Regretting that all my efforts for alleviating the sufferings of wounded men left upon the battle-field have been rendered nugatory…

From Lee:

Your note of 10:30 a.m. to-day has just been received. I regret that in my letter to you of 7 p. m. yesterday should have been too late in reaching you to effect the removal of the wounded.

I am willing, if you desire it, to devote the hours between 6 and 8 this afternoon to accomplish that object upon the same terms and conditions as set forth in my letter of 7 p. m. yesterday. If this will answer your purpose, and you will send parties from your lines at the hour designated with white flags I will direct that they be recognized and be permitted to collect the dead and wounded.

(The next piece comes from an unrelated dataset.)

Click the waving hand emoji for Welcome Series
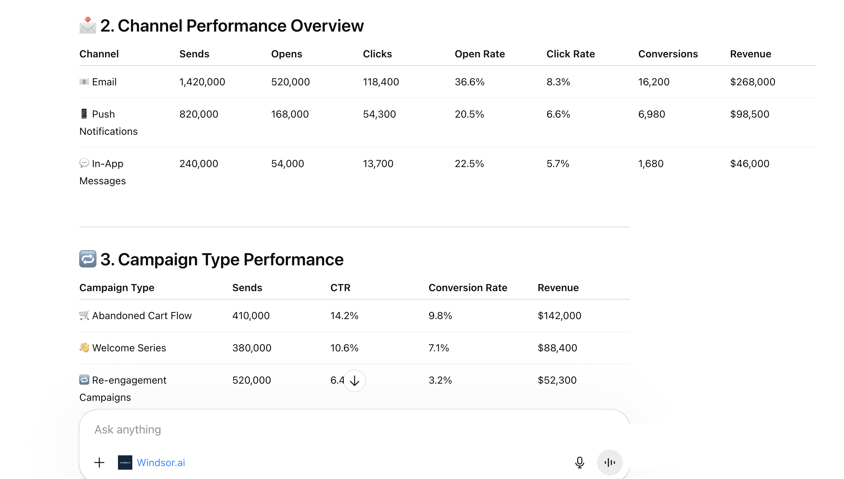 click(x=84, y=348)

I will also notify the officers on my lines that they will be permitted to collect any of our men that may be on the field. I request you will notify me as soon as practicable if this arrangement is agreeable to you. Lieutenant McAllister, Corporal Martin, and two privates of the Eighth North Carolina Regiment, and Lieutenant Hartman, Corporal T. Kinlow, and Privates Bass and Grey were sent last night, between the hours of 8 and 10 p.m., for the purpose of recovering the body of Colonel Murchison, and as they have not returned, I presume they are the men mentioned in your letter. I request that they be returned to our lines.

From Grant:

Your note of this date just received. It will be impossible for me to communicate the fact of the truce by the hour named by you (6 p. m.), but I will avail myself of your offer at the earliest possible moment, which I hope will not be much after that hour. The officers and men taken last evening are the same mentioned in your note and will be returned.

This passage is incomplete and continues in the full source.